ADALET KOMİSYONU BAŞKANI AHMET İYİMAYA
(Ankara) - Katılmıyoruz Sayın Başkanım.
BAŞKAN Hükûmet?
TARIM VE KÖYİŞLERİ BAKANI MEHMET MEHDİ EKER
(Diyarbakır) Katılmıyoruz Sayın Başkan.
KEMAL KILIÇDAROĞLU (İstanbul) Gerekçeyi okutun.
BAŞKAN Gerekçeyi okutuyorum:
Gerekçe:
Tasarının 3. maddesinin 7. fıkrası hükmü ve 5.

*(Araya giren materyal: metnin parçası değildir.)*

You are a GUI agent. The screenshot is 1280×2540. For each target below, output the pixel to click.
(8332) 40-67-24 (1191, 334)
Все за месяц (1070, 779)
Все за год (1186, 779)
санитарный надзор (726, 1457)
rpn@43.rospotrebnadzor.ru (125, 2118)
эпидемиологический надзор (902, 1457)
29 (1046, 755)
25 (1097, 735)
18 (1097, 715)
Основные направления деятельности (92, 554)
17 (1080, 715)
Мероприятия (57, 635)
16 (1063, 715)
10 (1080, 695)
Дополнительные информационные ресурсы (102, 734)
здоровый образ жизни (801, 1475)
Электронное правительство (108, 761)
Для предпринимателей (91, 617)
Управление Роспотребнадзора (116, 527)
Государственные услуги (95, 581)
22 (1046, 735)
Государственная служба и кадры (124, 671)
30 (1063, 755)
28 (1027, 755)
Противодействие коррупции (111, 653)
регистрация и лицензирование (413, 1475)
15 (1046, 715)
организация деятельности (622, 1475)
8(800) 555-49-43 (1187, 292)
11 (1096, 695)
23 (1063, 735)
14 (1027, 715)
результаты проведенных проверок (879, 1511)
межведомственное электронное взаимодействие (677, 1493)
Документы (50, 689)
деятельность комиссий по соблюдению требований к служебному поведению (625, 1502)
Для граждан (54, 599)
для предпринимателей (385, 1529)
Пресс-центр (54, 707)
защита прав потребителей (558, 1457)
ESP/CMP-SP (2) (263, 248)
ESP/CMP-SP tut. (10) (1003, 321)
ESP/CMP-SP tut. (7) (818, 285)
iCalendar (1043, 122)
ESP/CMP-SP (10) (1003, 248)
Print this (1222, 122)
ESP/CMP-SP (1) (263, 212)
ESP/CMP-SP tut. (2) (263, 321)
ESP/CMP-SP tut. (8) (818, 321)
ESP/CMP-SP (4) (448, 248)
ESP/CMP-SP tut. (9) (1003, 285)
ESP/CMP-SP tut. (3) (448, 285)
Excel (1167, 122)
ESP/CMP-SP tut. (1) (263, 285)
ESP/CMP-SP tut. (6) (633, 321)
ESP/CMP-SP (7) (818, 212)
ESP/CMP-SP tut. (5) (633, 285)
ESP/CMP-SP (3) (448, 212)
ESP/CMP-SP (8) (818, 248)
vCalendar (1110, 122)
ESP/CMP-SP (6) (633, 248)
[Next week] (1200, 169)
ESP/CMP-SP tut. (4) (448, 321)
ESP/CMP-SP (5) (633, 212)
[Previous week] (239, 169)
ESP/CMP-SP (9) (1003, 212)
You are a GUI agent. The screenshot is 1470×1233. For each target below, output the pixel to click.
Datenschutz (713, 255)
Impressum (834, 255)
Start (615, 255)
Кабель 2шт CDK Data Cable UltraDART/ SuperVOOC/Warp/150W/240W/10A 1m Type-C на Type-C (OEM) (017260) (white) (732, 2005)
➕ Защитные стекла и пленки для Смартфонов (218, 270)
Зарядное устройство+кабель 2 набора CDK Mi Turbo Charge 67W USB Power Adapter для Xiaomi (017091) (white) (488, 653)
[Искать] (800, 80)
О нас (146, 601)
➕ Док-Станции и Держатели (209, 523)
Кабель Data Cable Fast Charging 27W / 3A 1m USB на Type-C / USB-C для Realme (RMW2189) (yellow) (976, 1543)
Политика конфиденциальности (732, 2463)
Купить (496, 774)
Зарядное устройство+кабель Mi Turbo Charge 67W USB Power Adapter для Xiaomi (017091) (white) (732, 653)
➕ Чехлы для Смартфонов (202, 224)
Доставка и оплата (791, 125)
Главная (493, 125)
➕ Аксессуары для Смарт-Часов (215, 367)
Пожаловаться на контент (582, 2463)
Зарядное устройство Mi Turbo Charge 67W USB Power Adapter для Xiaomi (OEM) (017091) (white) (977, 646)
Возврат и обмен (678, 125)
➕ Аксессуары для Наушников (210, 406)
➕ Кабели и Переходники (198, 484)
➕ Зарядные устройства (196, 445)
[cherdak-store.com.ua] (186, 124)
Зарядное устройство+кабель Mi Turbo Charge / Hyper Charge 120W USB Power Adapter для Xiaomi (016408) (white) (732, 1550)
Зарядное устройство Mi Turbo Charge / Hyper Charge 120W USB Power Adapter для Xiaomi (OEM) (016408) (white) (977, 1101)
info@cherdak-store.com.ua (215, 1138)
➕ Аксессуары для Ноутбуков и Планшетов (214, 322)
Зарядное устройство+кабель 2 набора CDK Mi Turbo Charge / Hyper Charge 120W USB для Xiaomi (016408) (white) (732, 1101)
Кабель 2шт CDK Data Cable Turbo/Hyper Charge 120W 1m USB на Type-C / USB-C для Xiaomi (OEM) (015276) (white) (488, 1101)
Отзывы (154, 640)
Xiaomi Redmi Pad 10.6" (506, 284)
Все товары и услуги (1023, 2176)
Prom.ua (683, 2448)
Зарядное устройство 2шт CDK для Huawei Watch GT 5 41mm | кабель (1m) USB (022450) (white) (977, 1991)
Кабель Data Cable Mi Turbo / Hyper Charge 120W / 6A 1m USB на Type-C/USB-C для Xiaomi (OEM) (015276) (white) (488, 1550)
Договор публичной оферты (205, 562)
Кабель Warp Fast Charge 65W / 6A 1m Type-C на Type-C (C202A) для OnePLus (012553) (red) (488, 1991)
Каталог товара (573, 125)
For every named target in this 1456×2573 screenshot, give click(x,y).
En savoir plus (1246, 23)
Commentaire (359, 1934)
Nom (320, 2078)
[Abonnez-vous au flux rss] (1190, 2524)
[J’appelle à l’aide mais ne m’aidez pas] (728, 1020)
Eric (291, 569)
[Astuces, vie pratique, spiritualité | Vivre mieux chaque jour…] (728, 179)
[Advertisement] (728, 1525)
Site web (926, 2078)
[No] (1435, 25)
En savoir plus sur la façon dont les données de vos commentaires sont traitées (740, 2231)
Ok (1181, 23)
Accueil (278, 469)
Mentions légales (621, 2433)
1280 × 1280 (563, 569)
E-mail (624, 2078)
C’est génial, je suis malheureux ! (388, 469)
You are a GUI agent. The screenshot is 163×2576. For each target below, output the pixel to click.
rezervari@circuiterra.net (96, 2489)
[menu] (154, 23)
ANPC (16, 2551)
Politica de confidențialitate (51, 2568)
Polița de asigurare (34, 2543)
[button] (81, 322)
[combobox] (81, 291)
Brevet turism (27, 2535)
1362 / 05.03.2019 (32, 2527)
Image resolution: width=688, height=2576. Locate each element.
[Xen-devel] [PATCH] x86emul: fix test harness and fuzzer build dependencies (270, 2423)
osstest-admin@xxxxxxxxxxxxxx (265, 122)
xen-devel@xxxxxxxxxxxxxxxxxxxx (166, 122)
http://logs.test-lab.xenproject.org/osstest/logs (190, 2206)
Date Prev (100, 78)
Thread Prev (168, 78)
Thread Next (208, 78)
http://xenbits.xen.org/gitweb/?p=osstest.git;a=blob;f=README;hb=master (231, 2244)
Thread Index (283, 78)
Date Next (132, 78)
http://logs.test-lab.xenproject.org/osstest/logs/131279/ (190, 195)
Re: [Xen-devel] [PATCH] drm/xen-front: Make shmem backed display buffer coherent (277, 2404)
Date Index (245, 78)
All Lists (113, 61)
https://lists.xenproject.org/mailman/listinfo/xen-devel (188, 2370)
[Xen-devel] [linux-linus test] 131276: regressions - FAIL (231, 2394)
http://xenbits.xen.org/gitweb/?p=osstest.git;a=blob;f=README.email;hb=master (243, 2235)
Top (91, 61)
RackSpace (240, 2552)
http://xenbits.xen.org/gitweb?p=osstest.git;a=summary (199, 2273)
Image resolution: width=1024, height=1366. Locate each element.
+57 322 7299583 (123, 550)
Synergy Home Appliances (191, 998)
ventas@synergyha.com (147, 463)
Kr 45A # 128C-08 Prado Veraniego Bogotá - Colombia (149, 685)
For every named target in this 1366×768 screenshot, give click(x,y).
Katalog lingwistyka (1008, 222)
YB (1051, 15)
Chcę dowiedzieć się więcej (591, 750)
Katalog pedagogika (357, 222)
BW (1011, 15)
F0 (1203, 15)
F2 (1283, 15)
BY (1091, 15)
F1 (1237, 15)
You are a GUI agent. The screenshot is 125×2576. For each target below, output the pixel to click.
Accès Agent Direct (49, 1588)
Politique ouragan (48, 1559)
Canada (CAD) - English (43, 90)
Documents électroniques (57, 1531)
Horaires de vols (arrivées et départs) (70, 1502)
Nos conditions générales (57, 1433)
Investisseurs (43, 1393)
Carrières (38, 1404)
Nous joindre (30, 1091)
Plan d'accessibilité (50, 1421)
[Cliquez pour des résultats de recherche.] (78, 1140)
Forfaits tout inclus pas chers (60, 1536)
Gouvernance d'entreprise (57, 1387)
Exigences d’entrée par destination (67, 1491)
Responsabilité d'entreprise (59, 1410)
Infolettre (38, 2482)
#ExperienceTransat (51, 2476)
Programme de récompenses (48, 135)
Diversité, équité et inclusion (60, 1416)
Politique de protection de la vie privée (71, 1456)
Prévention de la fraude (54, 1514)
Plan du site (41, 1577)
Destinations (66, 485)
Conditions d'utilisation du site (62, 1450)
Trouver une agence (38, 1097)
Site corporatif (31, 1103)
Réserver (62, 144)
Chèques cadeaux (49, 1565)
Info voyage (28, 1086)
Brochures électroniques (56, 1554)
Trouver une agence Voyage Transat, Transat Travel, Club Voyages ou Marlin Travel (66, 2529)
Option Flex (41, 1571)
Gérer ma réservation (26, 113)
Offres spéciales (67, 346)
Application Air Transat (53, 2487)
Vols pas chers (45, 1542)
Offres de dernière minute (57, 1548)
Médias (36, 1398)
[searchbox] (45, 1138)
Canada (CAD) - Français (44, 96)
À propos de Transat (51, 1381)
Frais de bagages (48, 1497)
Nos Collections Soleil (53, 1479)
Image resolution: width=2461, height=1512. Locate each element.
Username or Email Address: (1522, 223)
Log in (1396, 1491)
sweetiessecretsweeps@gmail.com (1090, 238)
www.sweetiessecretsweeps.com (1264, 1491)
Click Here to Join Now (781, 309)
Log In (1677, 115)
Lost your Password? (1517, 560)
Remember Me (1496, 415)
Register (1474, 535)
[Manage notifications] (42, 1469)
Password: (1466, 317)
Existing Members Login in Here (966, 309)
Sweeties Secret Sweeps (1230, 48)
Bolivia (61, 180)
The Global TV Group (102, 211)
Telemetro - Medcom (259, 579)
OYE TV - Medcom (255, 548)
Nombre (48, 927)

maddesinin 1. fıkrasının ilk hükmü, herhangi bir süreyle
sınırlı olmadan erken ibrazı kabul etmiyor. Bu iki madde
hükmü uyarınca erken ibraz geçersizdir. Oysa Geçici 1. maddenin 5.
fıkrası, 31.12.2001 tarihine kadar, üzerinde yazılı
düzenleme tarihinden önce çekin ödenmek için muhatap bankaya ibrazı
geçersizdir hükmünü getirerek 3. ve 5. maddelerdeki hükümlere aykırı
olarak bir süre koymuştur. Dolayısı ile geçici nitelikteki madde
hükmü, ana maddelerdeki hükümlerle çatışmaktadır. Bu nedenle
madde metninden çıkarılarak ana maddelerle uyumsuzluğun
giderilmesi amaçlanmıştır.
BAŞKAN Önergeyi oylarınıza sunuyorum: Kabul
edenler
Kabul etmeyenler
Kabul edilmemiştir.
Diğer önergeyi okutuyorum:
Türkiye Büyük Millet Meclisi Başkanlığına
Görüşülmekte olan Çek Kanunu Tasarısının
geçici 1 inci maddesinin üçüncü fıkrasının birinci cümlesinin
"Bankaların müşterilerine verdikleri eski çek defterleriyle
ilgili olarak, 3167 sayılı Kanun hükümlerinin uygulanmasına
devam olunur." şeklinde; aynı maddenin dördüncü
fıkrasının aşağıdaki şekilde
değiştirilmesini arz ve teklif ederiz.
"(4) Bu Kanunun yürürlüğe girdiği tarihe kadar 3167
sayılı Kanunun 16 ncı maddesinde tanımlanan suçtan
dolayı açılmış olan davalar bakımından asliye
ceza mahkemesinin görevi devam eder."
Suat
Kılıç (Samsun) ve arkadaşları
BAŞKAN Komisyon önergeye katılıyor mu?
ADALET KOMİSYONU BAŞKANI AHMET İYİMAYA
(Ankara) Genel Kurulun takdirleridir efendim.
BAŞKAN Hükûmet?
TARIM VE KÖYİŞLERİ BAKANI MEHMET MEHDİ EKER
(Diyarbakır)
Katılıyoruz Sayın Başkan.
SUAT KILIÇ (Samsun) Gerekçe okunsun Sayın Başkan.
BAŞKAN Gerekçe
Gerekçe:
3167 sayılı Kanun hükümlerinin uygulanmasına devam
edilecek çeklerin kapsamı konusunda uygulamada çıkabilecek
tereddütleri gidermek amacıyla üçüncü fıkranın birinci
cümlesinde değişiklik yapılması; ifade birliğinin
sağlanması amacıyla da dördüncü fıkrada
değişiklik yapılması için bu önerge verilmiştir.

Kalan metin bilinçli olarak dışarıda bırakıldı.